Render every line of the rows below as a JSON list of strings, one string per line, and leave out the blank lines.

◆ **DATASET EXTRACT**:
☆ ☆ ☆

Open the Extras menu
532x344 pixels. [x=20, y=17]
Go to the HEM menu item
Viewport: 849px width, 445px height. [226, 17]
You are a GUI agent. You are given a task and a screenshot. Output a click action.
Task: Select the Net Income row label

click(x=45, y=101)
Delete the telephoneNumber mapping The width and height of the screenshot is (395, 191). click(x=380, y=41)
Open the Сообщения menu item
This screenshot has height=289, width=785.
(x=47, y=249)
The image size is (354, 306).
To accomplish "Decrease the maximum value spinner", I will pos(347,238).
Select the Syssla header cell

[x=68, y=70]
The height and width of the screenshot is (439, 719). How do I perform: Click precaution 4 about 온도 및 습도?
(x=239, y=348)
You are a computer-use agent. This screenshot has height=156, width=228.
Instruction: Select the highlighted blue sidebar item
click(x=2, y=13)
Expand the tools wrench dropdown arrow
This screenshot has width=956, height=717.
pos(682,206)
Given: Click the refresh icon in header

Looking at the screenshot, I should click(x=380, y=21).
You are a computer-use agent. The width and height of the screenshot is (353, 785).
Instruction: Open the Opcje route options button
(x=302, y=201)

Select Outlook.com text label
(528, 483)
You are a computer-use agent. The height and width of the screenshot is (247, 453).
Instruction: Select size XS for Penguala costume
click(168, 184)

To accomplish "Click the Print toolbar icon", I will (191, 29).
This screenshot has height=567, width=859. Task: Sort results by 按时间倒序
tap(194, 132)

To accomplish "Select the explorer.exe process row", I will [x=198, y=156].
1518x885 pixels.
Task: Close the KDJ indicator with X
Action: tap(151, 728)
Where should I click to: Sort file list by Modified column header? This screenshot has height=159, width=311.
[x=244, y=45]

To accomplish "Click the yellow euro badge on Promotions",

☆ ☆ ☆

◆ **RESULT OF THE EXERCISE**:
[
  "Open the Extras menu",
  "532x344 pixels. [x=20, y=17]",
  "Go to the HEM menu item",
  "Viewport: 849px width, 445px height. [226, 17]",
  "You are a GUI agent. You are given a task and a screenshot. Output a click action.",
  "Task: Select the Net Income row label",
  "click(x=45, y=101)",
  "Delete the telephoneNumber mapping The width and height of the screenshot is (395, 191). click(x=380, y=41)",
  "Open the Сообщения menu item",
  "This screenshot has height=289, width=785.",
  "(x=47, y=249)",
  "The image size is (354, 306).",
  "To accomplish \"Decrease the maximum value spinner\", I will pos(347,238).",
  "Select the Syssla header cell",
  "[x=68, y=70]",
  "The height and width of the screenshot is (439, 719). How do I perform: Click precaution 4 about 온도 및 습도?",
  "(x=239, y=348)",
  "You are a computer-use agent. This screenshot has height=156, width=228.",
  "Instruction: Select the highlighted blue sidebar item",
  "click(x=2, y=13)",
  "Expand the tools wrench dropdown arrow",
  "This screenshot has width=956, height=717.",
  "pos(682,206)",
  "Given: Click the refresh icon in header",
  "Looking at the screenshot, I should click(x=380, y=21).",
  "You are a computer-use agent. The width and height of the screenshot is (353, 785).",
  "Instruction: Open the Opcje route options button",
  "(x=302, y=201)",
  "Select Outlook.com text label",
  "(528, 483)",
  "You are a computer-use agent. The height and width of the screenshot is (247, 453).",
  "Instruction: Select size XS for Penguala costume",
  "click(168, 184)",
  "To accomplish \"Click the Print toolbar icon\", I will (191, 29).",
  "This screenshot has height=567, width=859. Task: Sort results by 按时间倒序",
  "tap(194, 132)",
  "To accomplish \"Select the explorer.exe process row\", I will [x=198, y=156].",
  "1518x885 pixels.",
  "Task: Close the KDJ indicator with X",
  "Action: tap(151, 728)",
  "Where should I click to: Sort file list by Modified column header? This screenshot has height=159, width=311.",
  "[x=244, y=45]",
  "To accomplish \"Click the yellow euro badge on Promotions\","
]